Why are there so many fire walls?

There’s one for the data center, then one for the node, then you can enable a firewall for each vm.

Whats the best practice here? Enable them all?

Leave them off and leave the pfsense box to take care of it?

It’s a bit convoluted making all these firewall rules for each one and then you can even enable a firewall within the vm os itself ie. ufw on Ubuntu or windows firewall inside it’s os

Thanks for your suggestions on setting them all up correctly.
 
I have a pfSense box too. For the actual "high security" machines, I do all 3 firewalls (sometimes). Meaning VM native firewall, PVE firewall and pfSense firewall.
Debugging can be a bit finnicky with these, but it's OK as of now.
 
I think it depends on your use cases. I really don't rely on the Proxmox firewalls at all since I have segmented my network and handle all the inter VLAN routing in Proxmox. I also don't have to protect against unauthorized access from behind pfSense, since I am the only user. You could in theory lock use the firewall to simply lock down admin access to Proxmox itself or a VM from people inside the pfSense firewall.
 
I have prmx running behind a pfsense machine.

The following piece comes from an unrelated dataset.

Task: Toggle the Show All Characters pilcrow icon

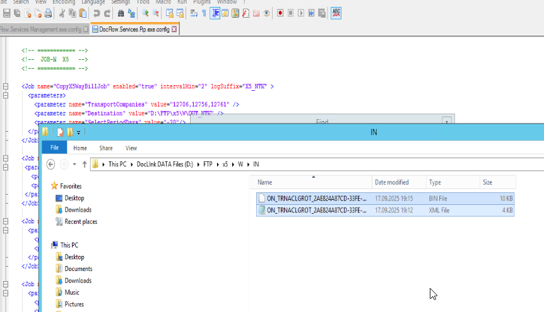Action: pos(204,13)
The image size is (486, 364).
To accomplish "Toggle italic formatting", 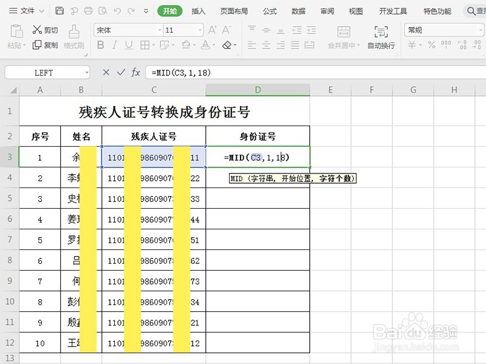I will point(114,44).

On prmx I am running a Ubuntu server for a web site and a few other vms

My question:

Why are there so many fire walls?

There’s one for the data center, then one for the node, then you can enable a firewall for each vm.

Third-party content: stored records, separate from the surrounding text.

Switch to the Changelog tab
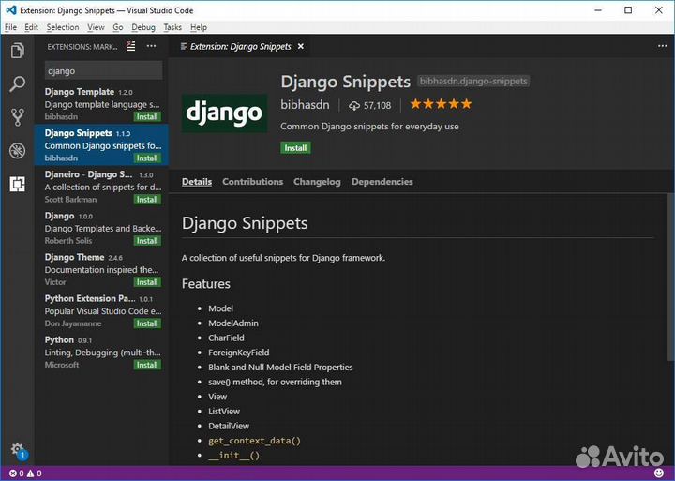The width and height of the screenshot is (675, 481). click(x=317, y=182)
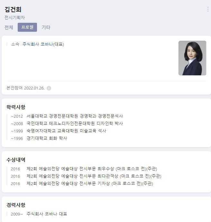Image resolution: width=211 pixels, height=222 pixels.
Task: Open the 기타 tab
Action: [46, 27]
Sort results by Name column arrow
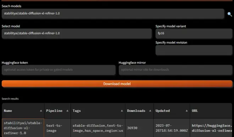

Whats the best practice here? Enable them all?

Leave them off and leave the pfsense box to take care of it?

It’s a bit convoluted making all these firewall rules for each one and then you can even enable a firewall within the vm os itself ie. ufw on Ubuntu or windows firewall inside it’s os

Thanks for your suggestions on setting them all up correctly.
I believe it's for flexibility. I'd imagine there are some corporate/enterprise use-cases where they are good to have. If each VM is capable and configured to handle its own firewalling, you don't need to use either the datacenter or node firewall. If you don't need them, I'd recommend not using them just for complexities sake.
 
I have a pfSense box too. For the actual "high security" machines, I do all 3 firewalls (sometimes). Meaning VM native firewall, PVE firewall and pfSense firewall.
Debugging can be a bit finnicky with these, but it's OK as of now.
Cool, i kinda figured as much. Yes getting things to work is a bit tricky. I was trying to have them all enabled but I'm having some issues with port forwarding and being able to get to the web site through pfsense.

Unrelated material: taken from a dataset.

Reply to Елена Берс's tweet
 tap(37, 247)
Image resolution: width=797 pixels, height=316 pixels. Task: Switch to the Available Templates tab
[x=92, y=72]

a feature recommendation for prmx that i think would be helpful is: when making a change to update to the fire wall rules or firewall settings that it automatically gets updated. I find when I'm experimenting that i have to constantly go back to the shell and restart the firewall if somethings changed. Maybe there's another way around this?

PS, a bit of a tangent here, but, I have a windows 10 vm running and for the life of me i cannot RDP to it from another machine within the local lan network. (even with all the firewalls disabled) but if im working inside the said win 10 vm I can RDP out from it to any machine on the local lan.